The NCAA places quite a few mandates on what the Cougars can do with their spring practices. There are rules about how much hitting there can be, how often the Cougars are allowed to scrimmage, and a rule saying that the first practice must be helmets-only.
So Thursday was just a taste of what to expect from the Cougars as they prepare for the offseason that will propel them into the 2017 season. Here are five questions, the answers to which will help determine how good the Cougars can be in the fall.
1. What’s going on at right guard?
Despite the graduation of longtime starter Eduardo Middleton, the Cougars have experience at right guard thanks to the presence of B.J. Salmonson, a 6-foot-4, 300-pound senior they have plugged in for years whenever there is a temporary absence along the line.
Salmonson will get his chance to start his final year but will be pushed by junior college transfer Robert Valencia, a 6-6, 295-pound junior who arrived in time to participate in spring football. There are also some large redshirt freshmen like Cedric Bigge-Duren (6-6, 322) and Keenen King (6-4, 324) who could factor into the mix.

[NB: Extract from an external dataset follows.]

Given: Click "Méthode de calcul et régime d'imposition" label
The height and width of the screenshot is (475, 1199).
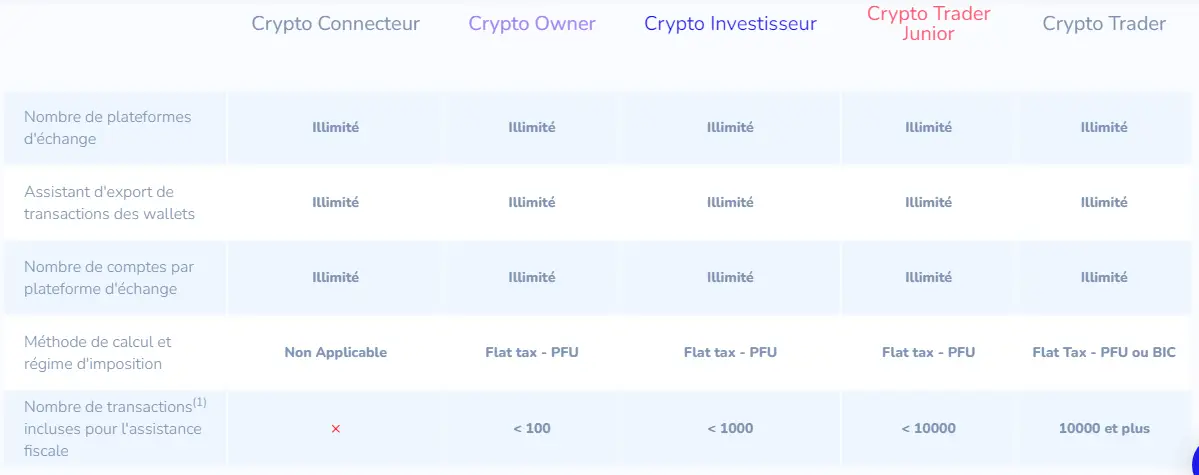Looking at the screenshot, I should (98, 353).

2. Which 2016 redshirts are ready to roll?
Speaking of redshirts, the Cougars have a number of players who will be asked to contribute after spending 2016 incubating as redshirts. Grant Porter and Renard Bell will both be challenged to show they can help replace River Cracraft’s production at inside receiver. While the Cougars seem set at running back, position coach Jim Mastro said he is excited by what scatback Romello Harris adds to the unit.
On defense, indications were during scrimmages for underclassmen that Jahad Woods will be a prominent player for the Cougars over the next four years. While short at 6-0, 216, Woods is a thumper and has good instincts at middle linebacker. While Woods will spend this season learning from Peyton Pelluer and contributing when he can, don’t be surprised if the redshirt freshman out of San Diego leads the Cougars in tackles in the coming years.

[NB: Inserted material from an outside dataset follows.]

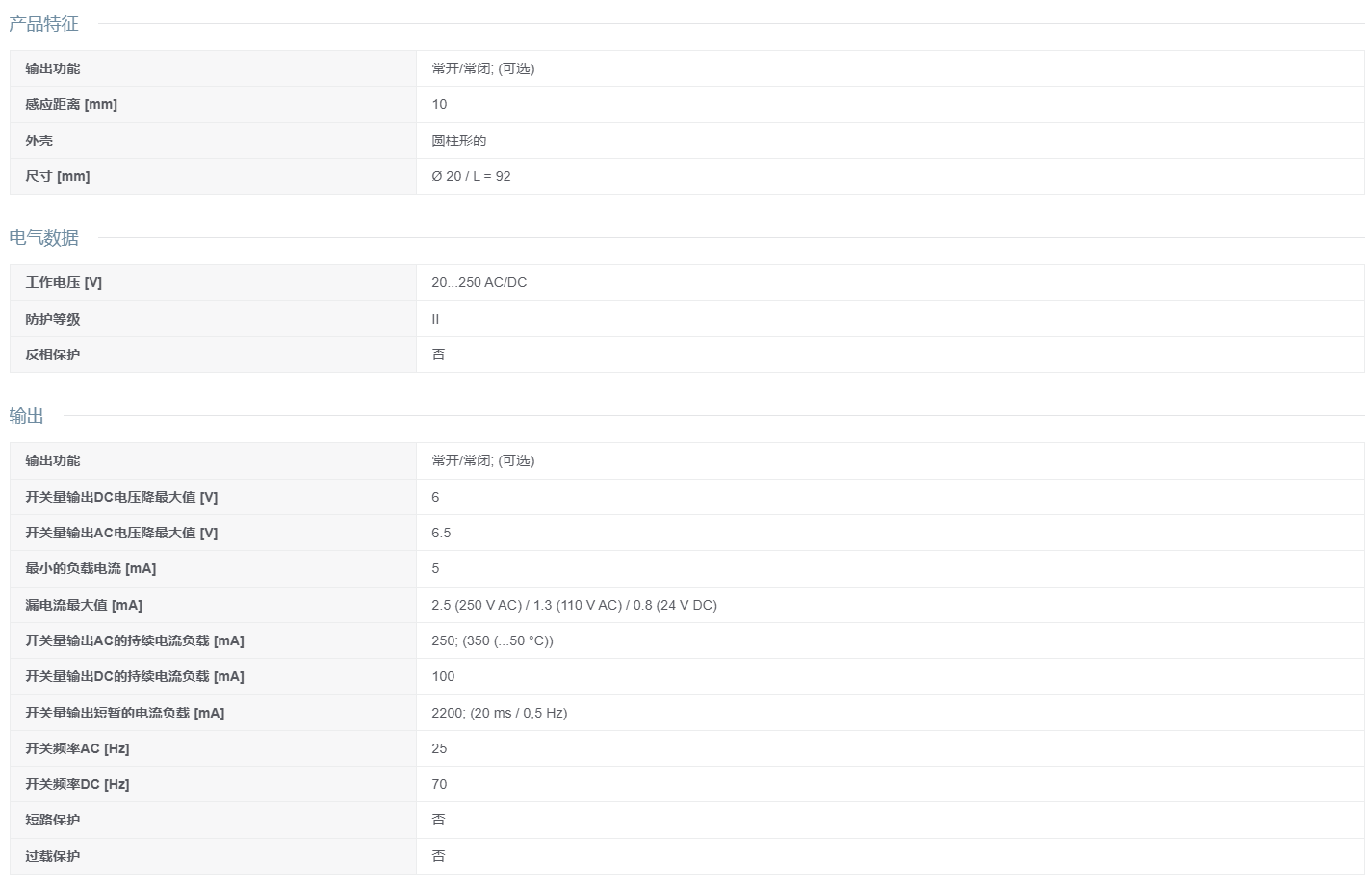Click the 输出 section heading
The height and width of the screenshot is (888, 1372).
coord(26,416)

3. Will Derek Moore and Dezmon Patmon elevate their games?
Considering he never had the benefit of a redshirt year, Dezmon Patmon had a fine freshman season. It was only the prodigious talent he flashed during preseason camp, which led to his temporary ascension into the two-deeps, that created unmet expectations for the 6-4, 211-pound teenager. Patmon played in four games and made a couple of catches. He will be a productive player for the Cougars if he improves at a normal rate. But he has the opportunity to be a lot more if he figures out how to bring consistent effort this spring.

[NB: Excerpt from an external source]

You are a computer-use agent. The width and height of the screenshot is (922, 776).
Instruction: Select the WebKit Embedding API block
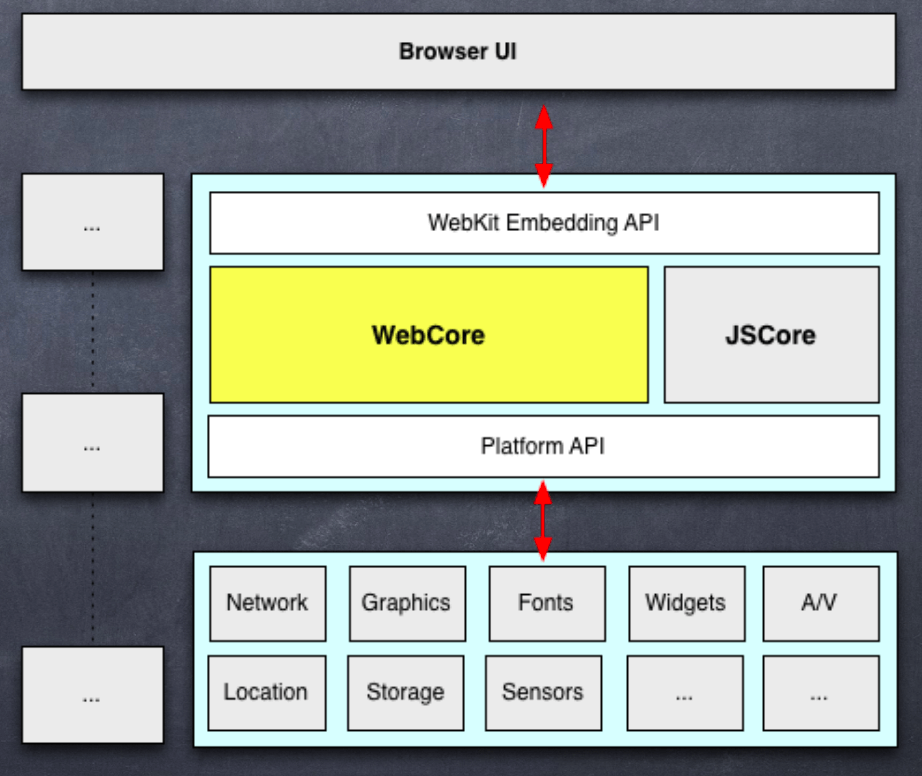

Rush linebacker Derek Moore was a consistent, productive player for the Cougars as a true freshman. Now he’s a 6-1, 246-pound veteran whose team needs him to be a stud. If Moore can make the leap from precocious freshman to star sophomore, it will make WSU’s front seven a lot scarier for opposing offenses.
4. Who will replace Shalom Luani?
Shalom Luani’s presence will be missed as a defender of passes, as a deliverer of big hits and, most important, as a maker of big plays in critical junctures of the game. Replacing Luani will not just be about finding another starting safety – or linebacker, as was often the case – but about finding another player to step up and do something to change the game’s momentum when the Cougars were on the ropes.
Senior safety Robert Taylor showed flashes of being that guy last year, his first season with WSU after transferring from the same junior college that produced Luani. Or maybe it will be safety Jalen Thompson, who started all 13 games as a true freshman last year. Keep an eye on athletic redshirt freshman D’jimon Jones, as well.
5. How will Derek Sage and Jeff Phelps mesh with the other assistant coaches?
The Cougars lost some big presences when defensive line coach Joe Salave’a and inside receivers coach JaMarcus Shephard left for Oregon and Purdue, respectively. Salave’a was an established, well-respected coach who commanded respect outside his position group and Shephard added a lot of energy to practices.
New assistants Phelps and Sage come highly regarded. They will invariably be more effective once they’ve built relationships with their colleagues and players, and 15 practices in sunny Martin Stadium will go a long way.